Seçilen metin:

>>>>>

İçeriğe geç

İçindekiler kısmına geç

Ailemin Vefası Hep Desteğim Oldu

Ailemin Vefası Hep Desteğim Oldu

Yaşam Öyküsü

Ailemin Vefası Hep Desteğim Oldu

ANLATAN KATHLEEN COOKE

ANNEANNEM Mary Ellen Thompson 1911’de Glasgow’daki (İskoçya) akrabalarını ziyaret etmiş. Oradayken, daha sonra Yehova’nın Şahitleri olarak adlandırılan Mukaddes Kitap Tetkikçilerinin önde gelen bir üyesi olan Charles Taze Russell’ın yaptığı konuşmaya katılmış. Orada duydukları çok hoşuna gitmiş. Güney Afrika’ya dönünce oradaki Mukaddes Kitap Tetkikçileriyle temasa geçmiş. O, Nisan 1914’te Mukaddes Kitap Tetkikçilerinin Güney Afrika’daki ilk bölge ibadetinde vaftiz edilen 16 kişiden biriydi. Anneannemin kızı, yani annem Edith o zamanlar altı yaşındaymış.

Birader Russell 1916’da öldükten sonra dünya çapında Mukaddes Kitap Tetkikçileri arasında anlaşmazlıklar yaşanmış. Durban’daki vefalı kişilerin sayısı 60’tan 12’ye düşmüş. Babaannem Ingeborg Myrdal ve kısa süre önce vaftiz edilmiş bir genç olan oğlu Henry vefalı kişilerin arasındaymış. Henry 1924’te, tamgün hizmet eden Yehova’nın Şahitlerinin o zamanlar adlandırıldığı şekliyle bir kolportör olmuş. Sonraki beş yıl boyunca Afrika’nın güneyindeki birçok yerde iyi haberi duyurmuş. Henry ve Edith 1930’da evlenmişler. Üç yıl sonra da ben doğmuşum.

Geniş Bir Aile

Bir süre Mozambik’te yaşadıktan sonra 1939’da anneannem ve dedemin Johannesburg’daki evine taşındık. Dedem Mukaddes Kitaptaki hakikatle ilgilenmese de, zaman zaman anneanneme karşı çıksa da çok konuksever biriydi. 1940’ta kız kardeşim Thelma doğdu. İkimiz de yaşlıların ihtiyaçlarıyla ilgilenmeyi öğrendik. Akşam yemeklerinde çoğu defa o gün yaptıklarımızı birbirimizle paylaşarak veya geçmiş anıları hatırlayarak sofrada ailece uzun sohbetler ederdik.

Ailemiz, ziyarete gelen Şahitlerin, özellikle de tamgün hizmet edenlerin arkadaşlığından büyük keyif alırdı. Akşam yemeklerindeki sohbetlerimize onlar da katılırdı. Onların anlattıkları, sahip olduğumuz ruhi mirasa olan takdirimizi artırdı. Böylece Thelma ile benim onlar gibi öncü olma arzumuz güçlendi.

<<<<<

Veri satırları:
>>>>>

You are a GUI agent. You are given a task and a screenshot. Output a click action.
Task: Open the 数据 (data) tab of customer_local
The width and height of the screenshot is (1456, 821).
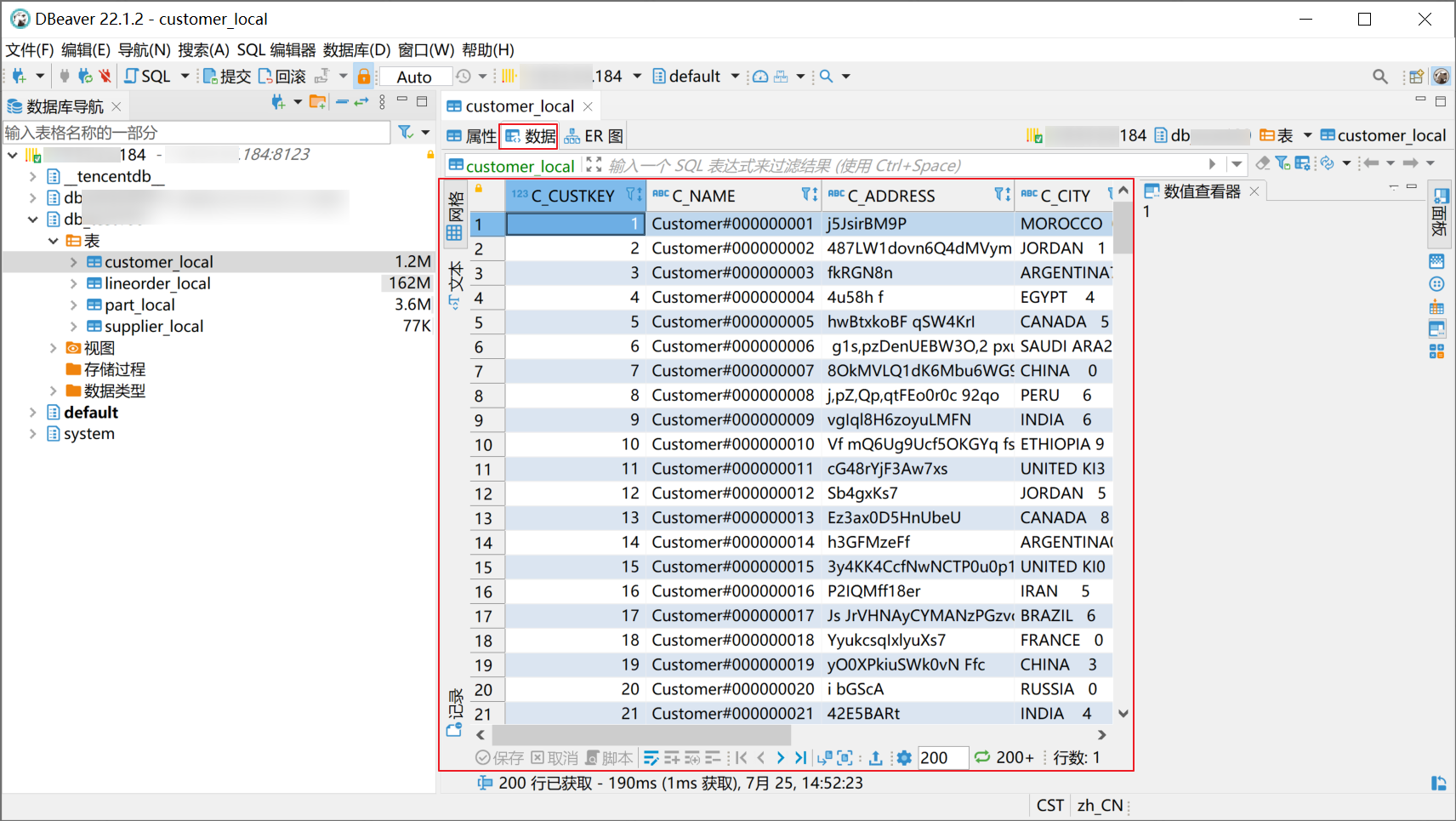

<<<<<

Yapılacak görevler:
A. Yaşam öyküsünde geçen bütün yılları, metinde geçtikleri sırayla listeleyiniz.
B. Aile vefasını anlatan yaşam öyküsünü son cümlesinden sonra sürdürünüz.

Görevlere göre sonuçlar:
A. 1911, 1914, 1916, 1924, 1930, 1939, 1940

B.
Küçüklüğümüzden itibaren bize okuma zevki aşılandı. Annem, babam ve anneannem bize hep güzel hikâye kitaplarından veya Mukaddes Kitaptan bölümler okurlardı. İbadetler ve hizmet, yaşamımızın ayrılmaz birer parçasıydı. Babam, Johannesburg cemaatinin grup hizmetçisiydi (şimdiki adıyla başkanlık eden gözetmen), bu yüzden hepimiz ibadet başlamadan çok önce salona giderdik. Bir bölge ibadeti olduğunda babam gözetimle ilgilenirken, annem de şehir dışından gelen kardeşlere kalacak yer ayarlanmasına yardımcı olurdu.

Bizim İçin Özel Bir Bölge İbadeti

Johannesburg’da 1948’de yapılan bölge ibadeti çok özeldi. Yehova’nın Şahitlerinin Brooklyn’deki (New York) merkez bürolarının üyeleri ülkemizdeki bir bölge ibadetine ilk defa katılıyorlardı. Babam, arabasıyla, burada kaldıkları süre boyunca Nathan Knorr ve Milton Henschel’ın ulaşımlarını sağladı. Ben de o bölge ibadetinde vaftiz edildim.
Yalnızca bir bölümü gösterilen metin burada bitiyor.